# Small tap handle



## PeterT (Mar 3, 2018)

This has come up in conversation before. I have to do a bunch of M2-M3 blind hole tapping into delicate aluminum parts and breaking a tap would bring about a Non-smiley face. I've seen these knurled 'discs' for lack of better description.  I made one to try & although they give a nice feel & have enough leverage, you have to grind a flat on the shank of the tap & the tap still needs to be piloted somehow. Either with the chuck jaws slightly loose or a sleeve. None of this is insurmountable, more of a personal preference.

So I came up with this & seems to be the best solution for me personally. Relatively quick to bang out for different tap sizes. Its made from 0.375" O1 tool steel. I didn't harden it, its just good material in this application because its ground to OD but tough enough to drive under mill power if you want to go that route. Just remove the 3/16" slide-in tommy bar.  The retention is opposing 8-32 set screws, so just drill & tap straight through. I made the tommy bar hole in same plane so you can do all the ops in one vise setting.

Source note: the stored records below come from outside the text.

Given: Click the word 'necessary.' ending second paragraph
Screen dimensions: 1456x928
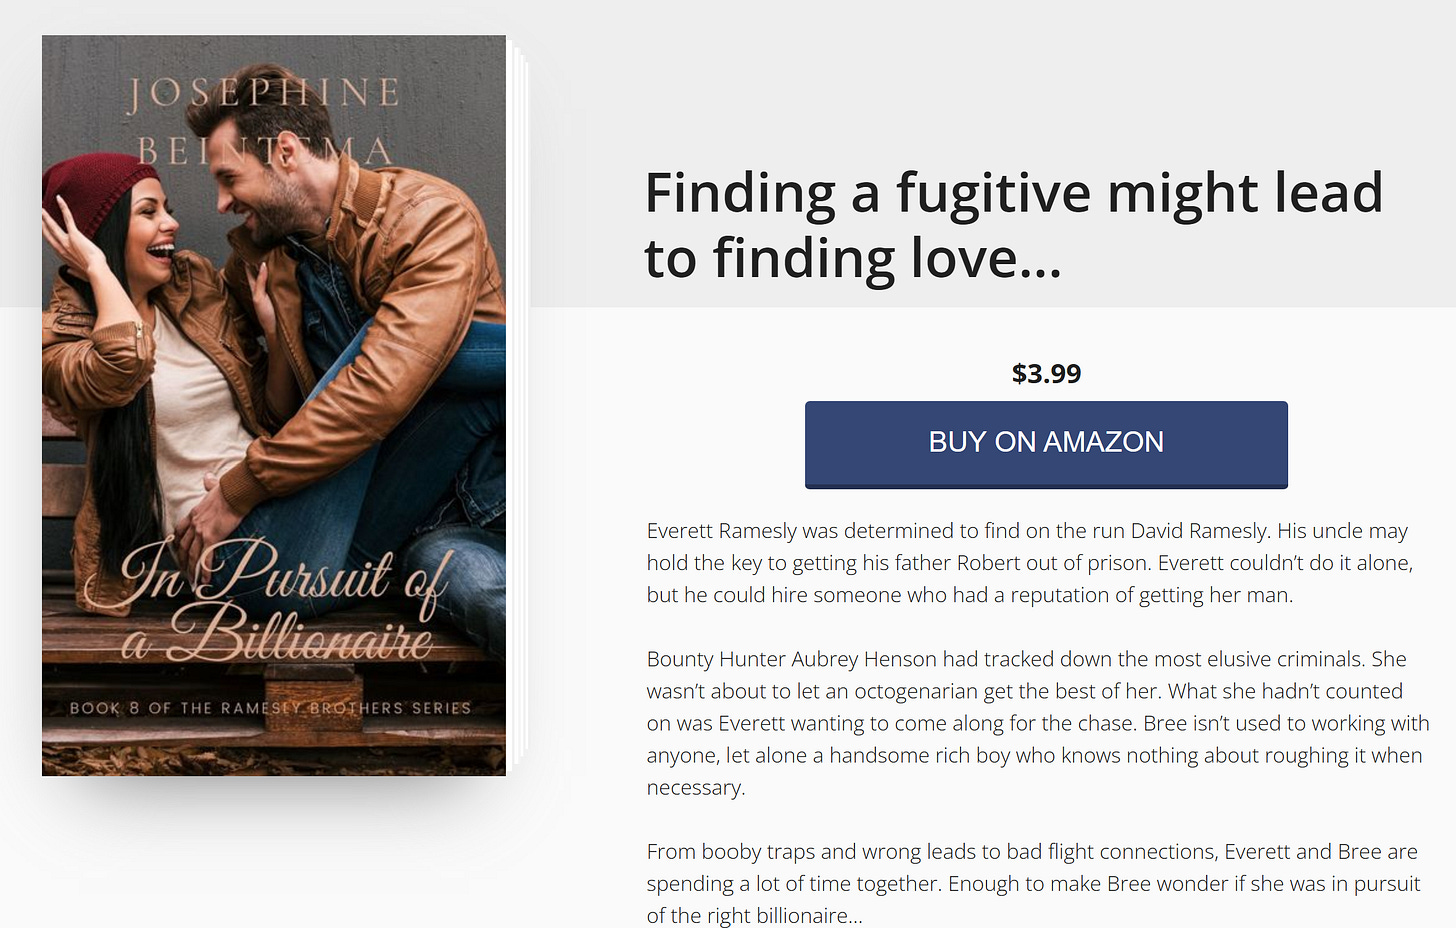Looking at the screenshot, I should [696, 788].
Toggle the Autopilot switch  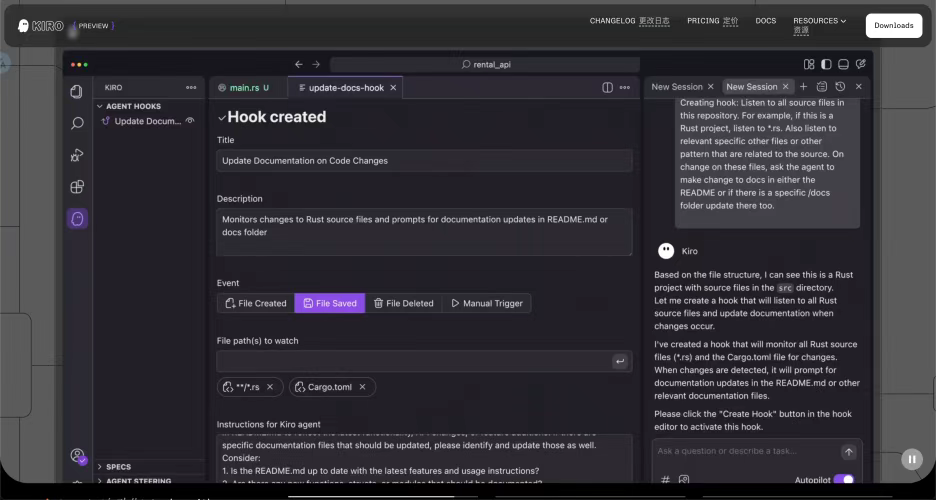pos(843,480)
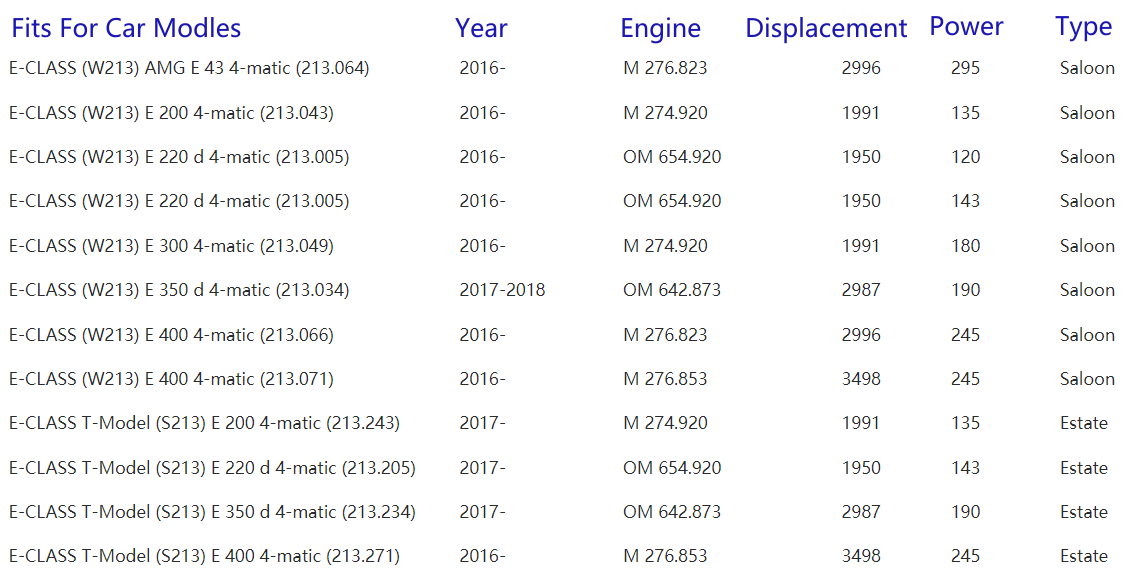The height and width of the screenshot is (580, 1135).
Task: Click the year range 2017-2018 cell
Action: [502, 290]
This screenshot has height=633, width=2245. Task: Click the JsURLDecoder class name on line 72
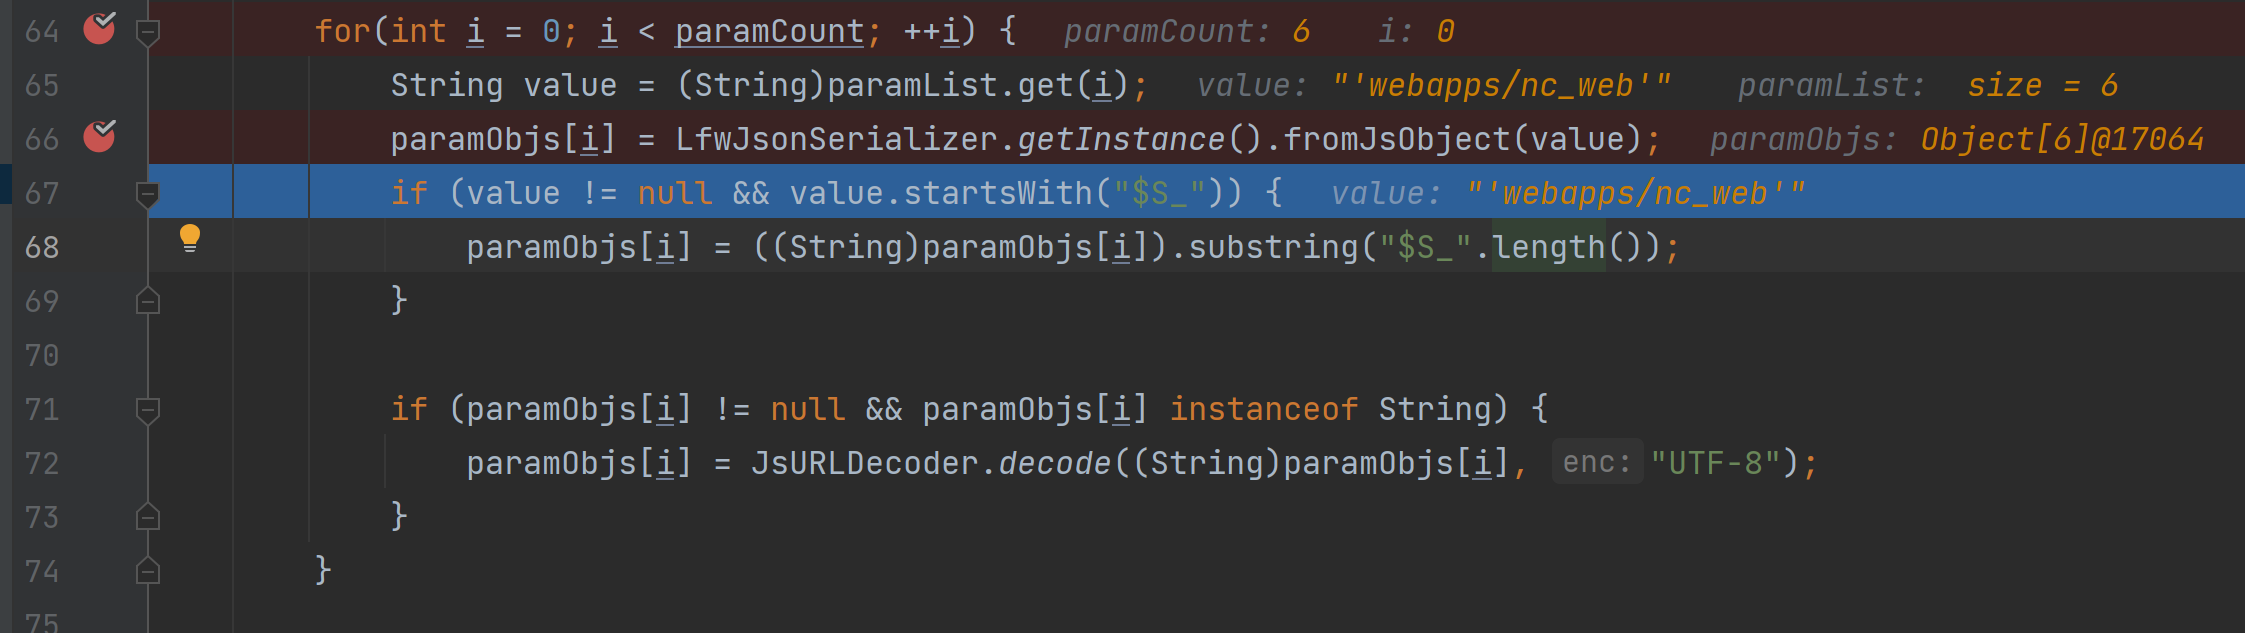[x=864, y=463]
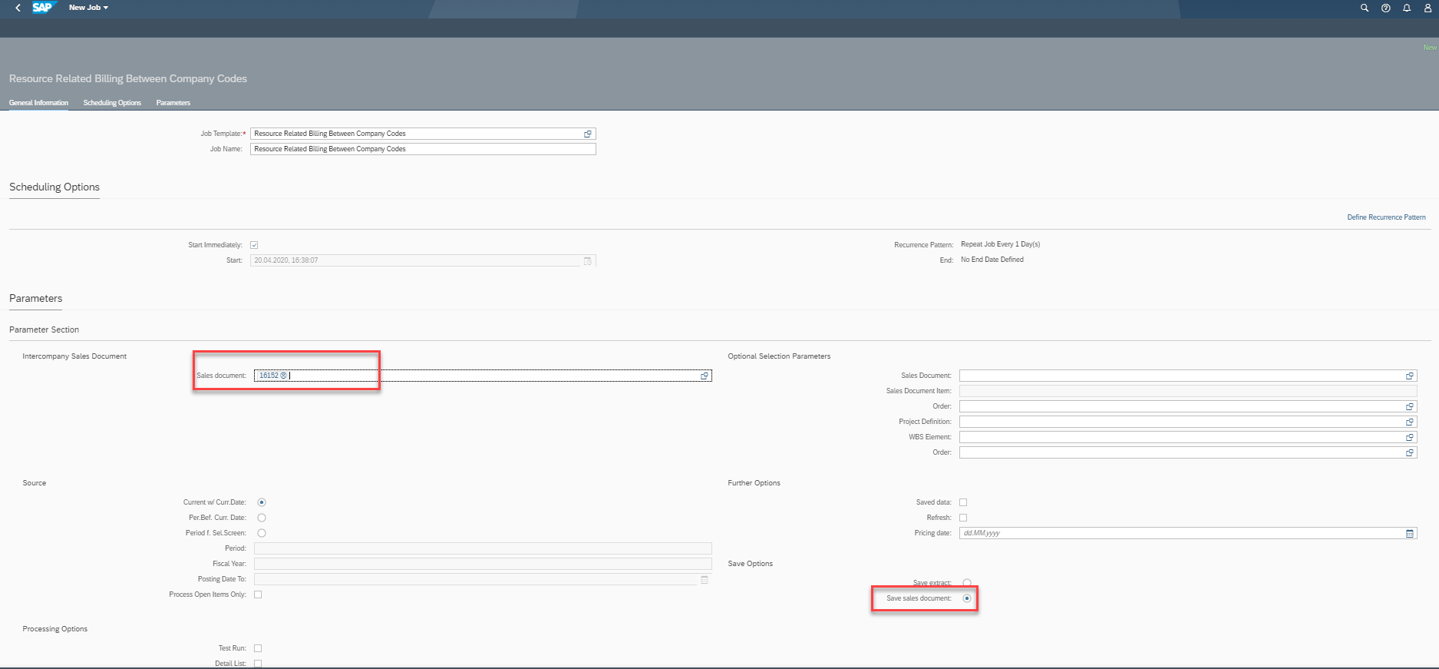The height and width of the screenshot is (669, 1439).
Task: Enable the Test Run checkbox
Action: [x=257, y=647]
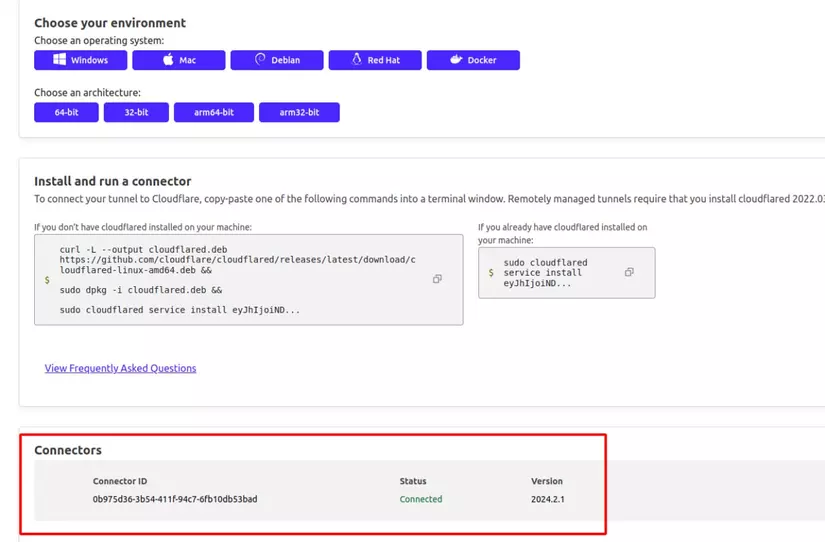Click the version 2024.2.1 value
Viewport: 825px width, 542px height.
548,499
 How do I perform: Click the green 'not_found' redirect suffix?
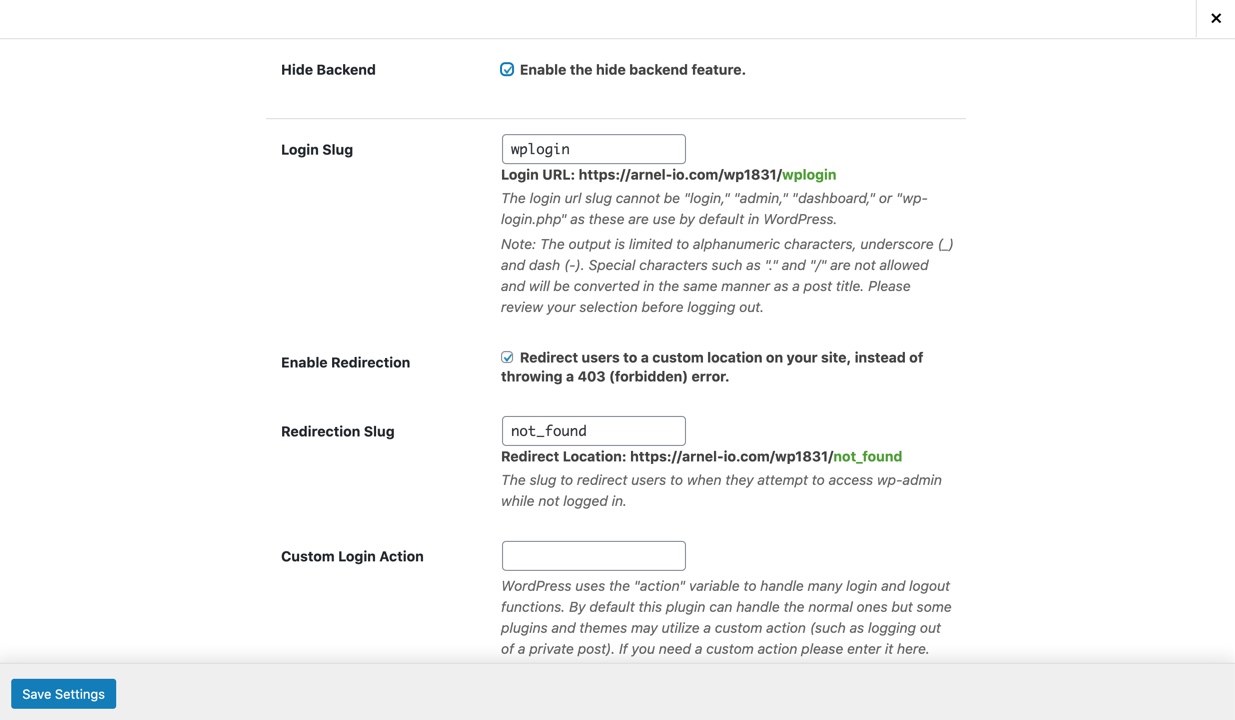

I picked this length so its not much different than typical drill setup. So after drilling the pilot hole, you raise the quill only slightly, insert the tap guide assembly, tap away ... all at the same hole position which is my preference to keep it concentric. I tighten the jaws on the body just as reference, then back it off just a smidge so body can slide down during threading, but is still guided in nice & perpendicular. So far so good. You may find your tap bodies are different size shanks which is a PITA but ideally you wont have too many. Turns out my M3 & M2.5 are the same sized shanks. So I'll do the same for my small IMP taps, same body, just different tap bore.


----------



## PeterT (Mar 3, 2018)

PDF if you cant read my design-on-the-fly scribbles


----------



## PeterT (Mar 3, 2018)

This is the knob style FWIW


----------



## Alexander (Mar 4, 2018)

You have made allot of tap handles. I'm guessing you made all of those?


----------



## PeterT (Mar 4, 2018)

Nope I didn't make those. Just showing the round knurled 'wheel' style that this particular fellow favors for the teeny taps.


----------



## Alexander (Mar 4, 2018)

I use the round ones allot but the ones I have the tap does not go all the way through. The set screw holds on the square part at the very end.


----------



## Johnwa (Mar 5, 2018)

When I was doing casting I made something like this
http://www.grizzly.com/products/Hand-Tapping-Machine/G8748
It works great if I have lots of holes to do.  For one offs I have one of these 
https://www.busybeetools.com/products/tap-wrench-piloted-spindle-type-1-16-1-4.html


----------